Mexican Gothic: Book Review

I had already rejoined Book Of The Month Club when my Facebook newsfeed was overwhelmed with ads for this book. The ads didn’t tell me much and the comments just said that it looked like an interesting read that was getting ready to debut. Then closer to July, Book Of The Month started putting up ads that said something like “If you liked Get Out, you’ll want to read this book. When I was able to select my July books, I quickly added this book to my cart.

After receiving a frantic letter from her newlywed cousin, Noemí Taboada heads to High Place, a distant house in the Mexican countryside, unsure what she will find.

Noemí is an unlikely rescuer: She’s a glamorous debutante, more suited to cocktail parties than amateur sleuthing. But she’s also tough, smart, and not afraid; not of her cousin’s new English husband, a stranger who is both menacing and alluring; not of his father, the ancient patriarch who seems fascinated by Noemí; and not even of the house itself, which begins to invade Noemí’s dreams with visions of blood and doom.

Noemí’s only ally in this inhospitable place is the family’s youngest son. But he too may be hiding something dark. For there are many secrets behind the walls of High Place, as Noemí discovers when she begins to unearth stories of violence and madness.

Mesmerized by this terrifying yet seductive world, Noemí may soon find it impossible to save her cousin- or even escape this enigmatic house.

I can’t tell you how much I enjoyed this book. The characters were so well developed that seemed like they were based on real people. I loved how Silvia Moreno-Garcia created Noemí’s character. At first she comes off as a bored, spoiled socialite that flirts from boy to boy and from project to project but as we get to know her, we get to see that she is a lot smarter and deeper than everyone (including Noemí) thinks. The way she explores the house, the people around her and the small village is more like Belle from Beauty In The Beast than Elle Woods from Legally Blonde. Unlike some air head like characters I have come across reading, Noemí admits that she just plays the part of a frivolous socialite because that’s what’s expected of her.

One of the things that I loved about this book is that while it is a paranormal book it isn’t the traditional type of ghost story. The way the story portrays the spirits it does it in a way that you can’t tell if it is a dream, a hallucination, a mental issue or the real thing. After you read this book, you’ll want to reread it to pick up the clues that you missed the first time you read it. I also loved the sort of slow build there is to the main story. It let the reader feel like they were on the journey with Noemí while she tries to figure out High Place and the family that lives there.

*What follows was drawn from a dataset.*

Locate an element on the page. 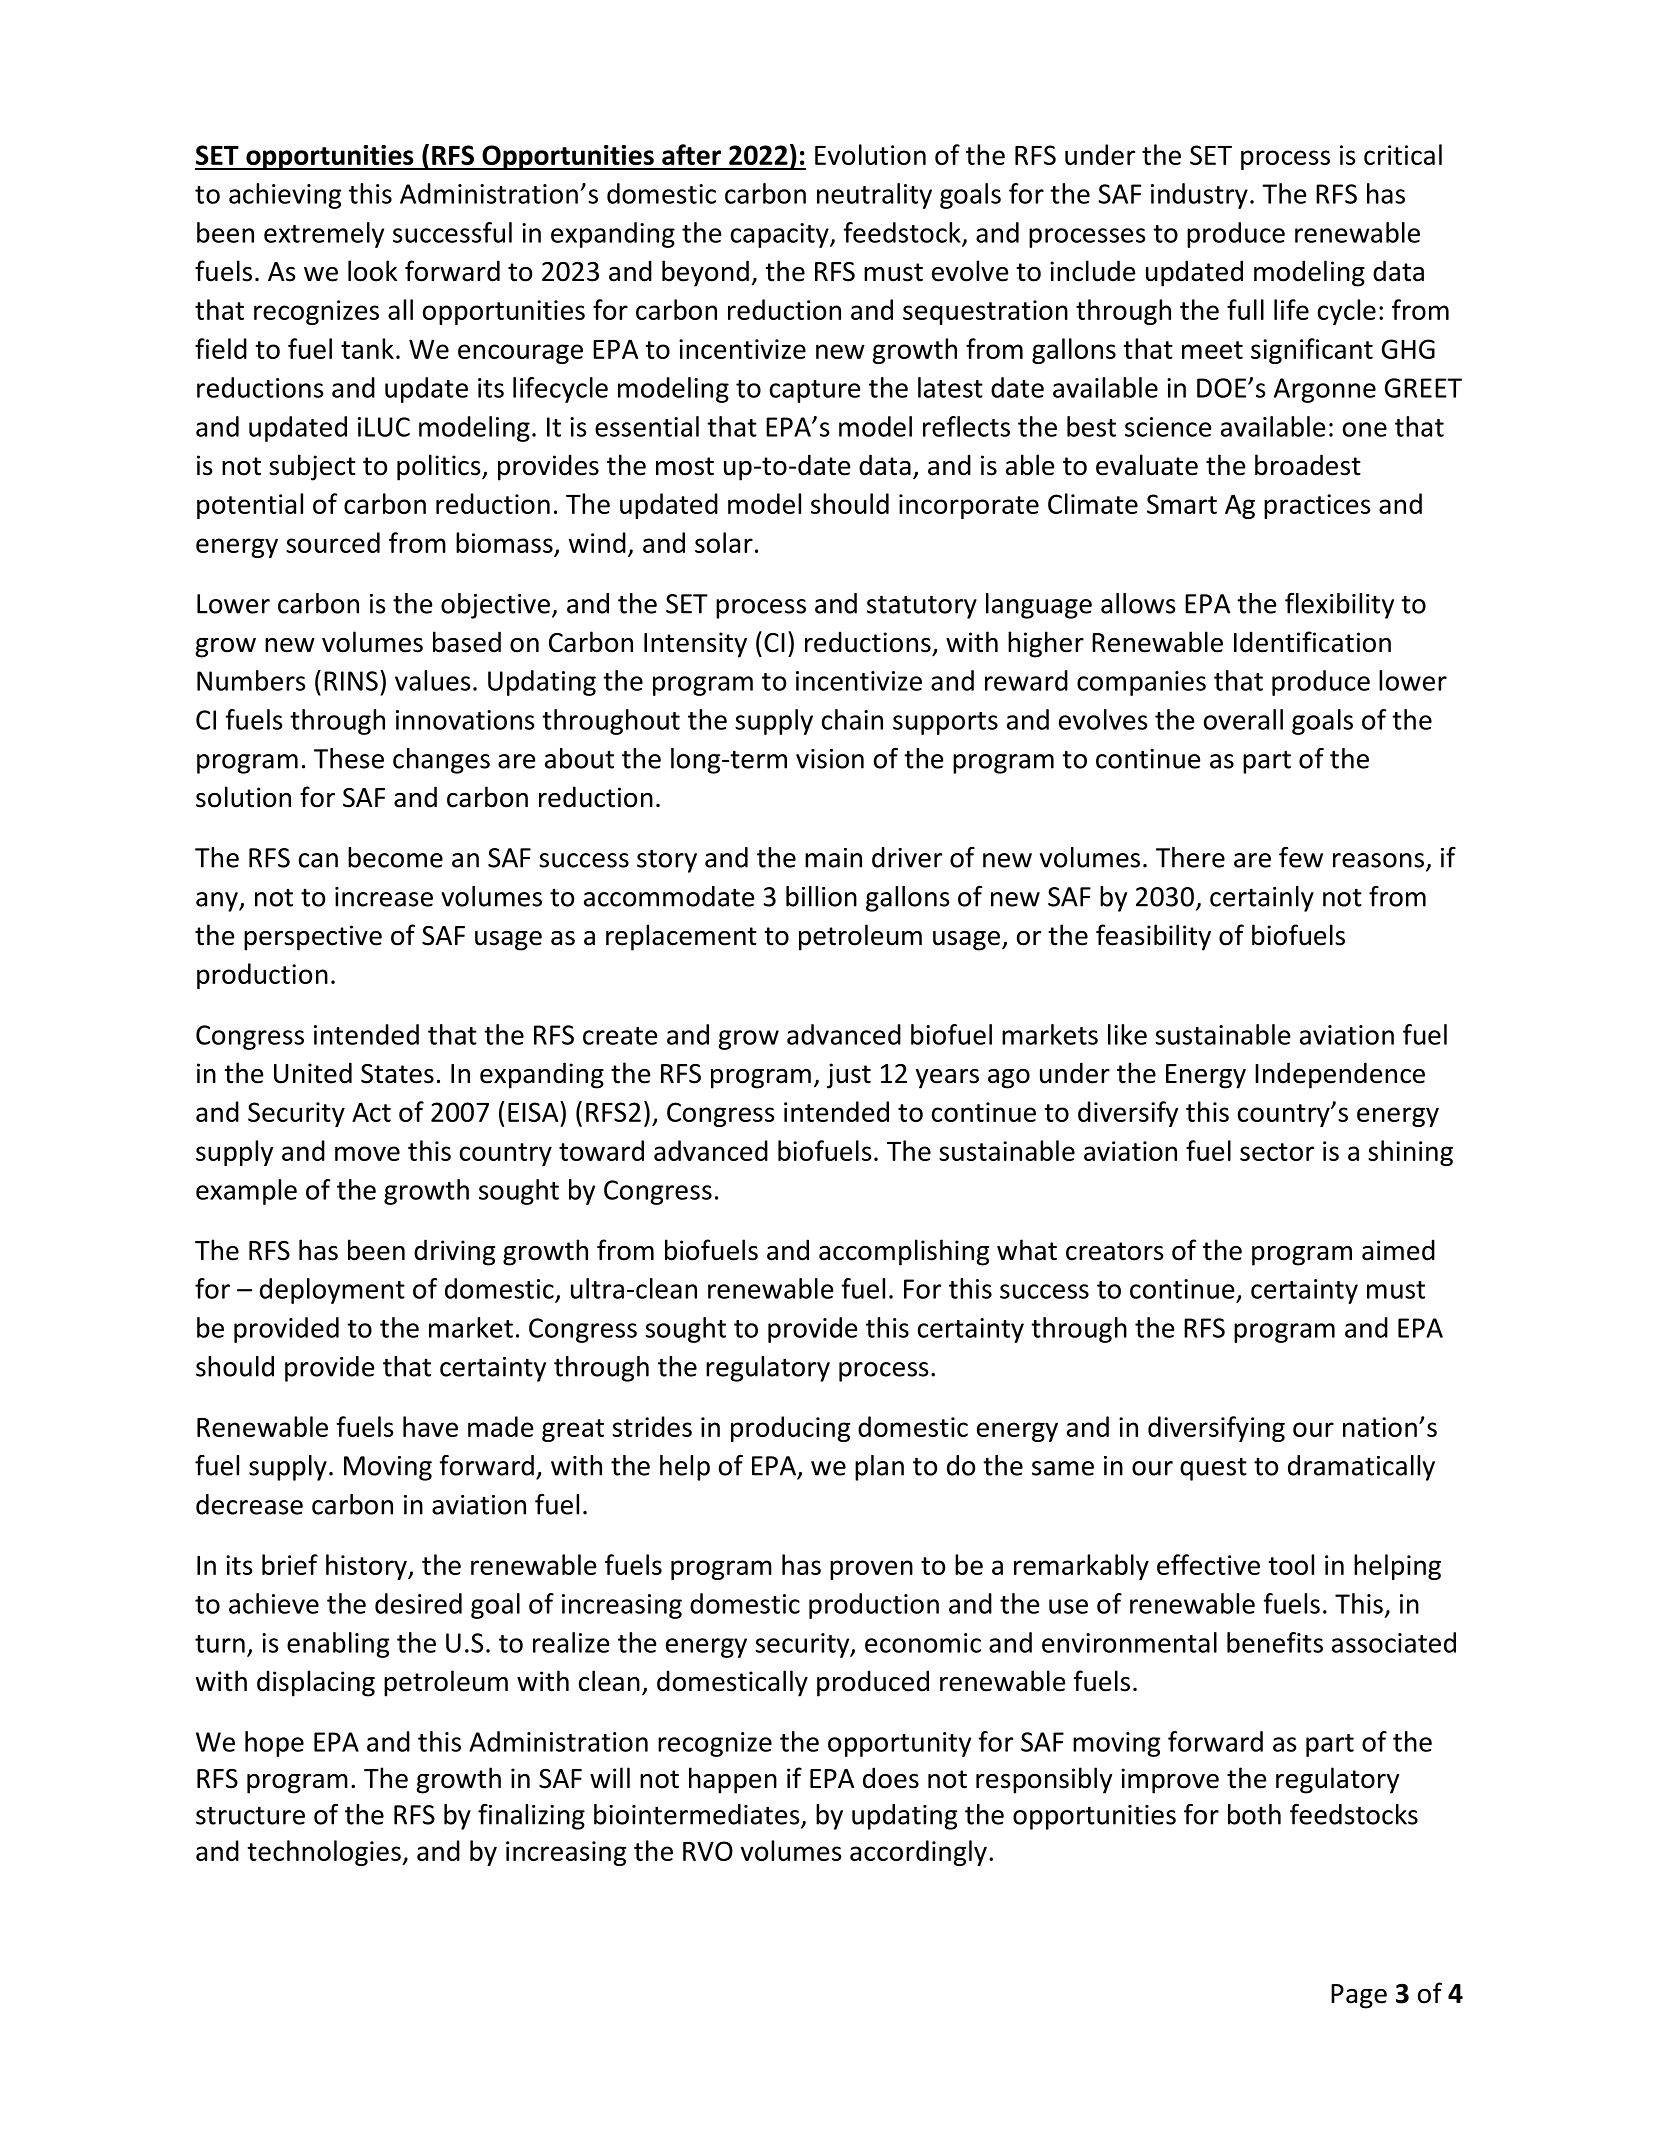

Before I get into any spoilers, if you would like to join Book Of The Month Club please click here to sign up. This is not a sponsored post. I just love this company and I think you will too.



One issue I did have with the book was the ending. Not so much in the writing but in how Book Of The Month portrayed the heroine. While Book Of The Month claims this is a feminist book, I didn’t find it to be really feminist. Most feminist don’t play into the pretty, air head, party girl that Noemí portrays at the beginning of the book. Just because she wants to go to get a master’s degree or pick a husband based on how he treats instead of how much money he has, doesn’t really make her a feminist in my eyes. Maybe I have a screwed idea of what a feminist is (I don’t consider myself a feminist) but I feel like for a book to be marked as a feminist book, the character that is supposed to be the feminist actually do something for woman kind. Noemí finds out that the family has been turning the workers into mindless slaves and sacrificing babies for eternal life but all she cares about is getting her crush and her cousin out of the house. She doesn’t do anything to make sure that the mushroom is eradicated. She doesn’t do anything to make sure the villagers are safe from being turned into slaves again by someone else. She is just worried about Catalina and Francis getting back to her home. When I hear a book is a feminist book, I think “Handmaid’s Tale” or something like that. Not a poor little rich girl visiting a rundown house dealing with ghosts.

The mushroom thing brings up another issue I had with the book. If it controlled everyone in the mines but didn’t have an effect on the villagers, why didn’t the villagers do something? Why did they continue to send men and women to work in the mines despite seeing they were being possessed in a way? Marta, the town healer, knew what was going on enough to give Catalina and Noemí a tonic that would help the get out of the control of the mushroom. Why didn’t she just tell her what was going on? Why didn’t Marta tell the town’s doctor? Marta was clearly not under the control of the mushroom because she gave the girls the medicine. The very first day that Noemí met Marta, Marta could have been like “Your cousin is being poisoned. Go to the next town and bring authorities.” or “You need to write your family what’s going on so they can come get you.”

Despite these issues, I really did enjoy the book. It was just when I sat back and analyzed it that I had problems with it. Read it. Enjoy the journey. Hold all questions until the end.